UCLA already has the Pac-12 South clinched. Their opponent in the championship game would be either Stanford or Oregon, depending on whether the Bruins won or lost against the Cardinal on Saturday. Well, UCLA lost, 35-17, and they'll have their rematch in just four days. Where the rest of us see one of those quirks of scheduling, Los Angeles Times columnist T.J. Simers sees a conspiracy: UCLA played tough for a quarter, he believes, proving to themselves that they can hang with Stanford. After that, Simers says, they gave up because they'd rather face Stanford than Oregon.
Armed with this theory, Simers commandeered coach Jim Mora Jr.'s postgame press conference. Interrupting Mora and other reporters with a series of statements (as Mora points out, none of them are actually phrased as questions), Simers repeatedly tried to get the coach to admit he told his team to stop trying. This went exactly as you'd expect: an increasingly testy Mora giving boilerplate answers as an increasingly testy media corps tries to get Simers to shut up. The net knowledge in the universe actually dropped as Simers badgerd Mora, and to what end?

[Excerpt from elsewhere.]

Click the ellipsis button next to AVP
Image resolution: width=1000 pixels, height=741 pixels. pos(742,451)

I've never thought reporters were just stenographers to ask questions and write everything down without offering some feedback. Often the feedback leads to better answers, a coach taken out of his automatic-pilot response to most questions.
Those better answers led to this column, in which Simers basically gives a transcription of Mora's presser, interspersed with his own snarky asides about how they're bullshit. Discourse: elevated. The best summation comes in the comment section, where a reader complains that "I pay good money for a daily newspaper."

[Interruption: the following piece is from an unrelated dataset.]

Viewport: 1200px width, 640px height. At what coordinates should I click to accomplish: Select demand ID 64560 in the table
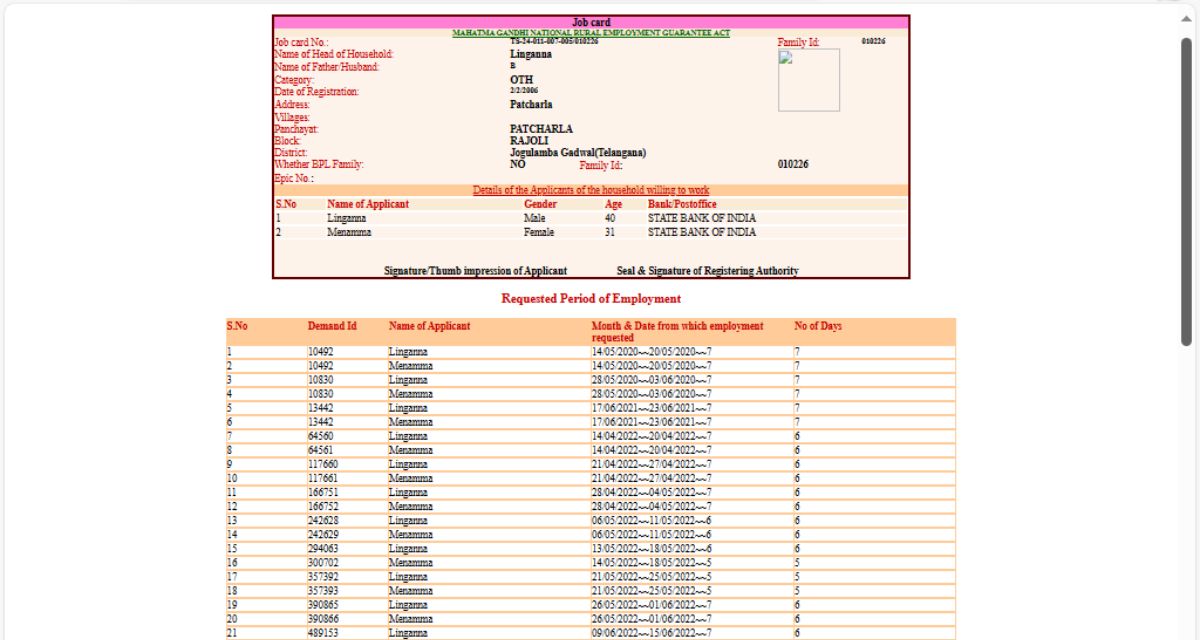coord(321,437)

This is par for the course for the once-vital Simers these days—last time he appeared on this site, he was literally picking fights in the Dodgers' locker room. To give Simers credit, and he can still throw the fastball when he wants, he never shies from using his press credential and confronting his subjects. But when he does it to create a story instead of furthering it, it's not reporting—it's a stunt. Any time a columnist is focus of a column, it's usually in pursuit of an argument not worth making.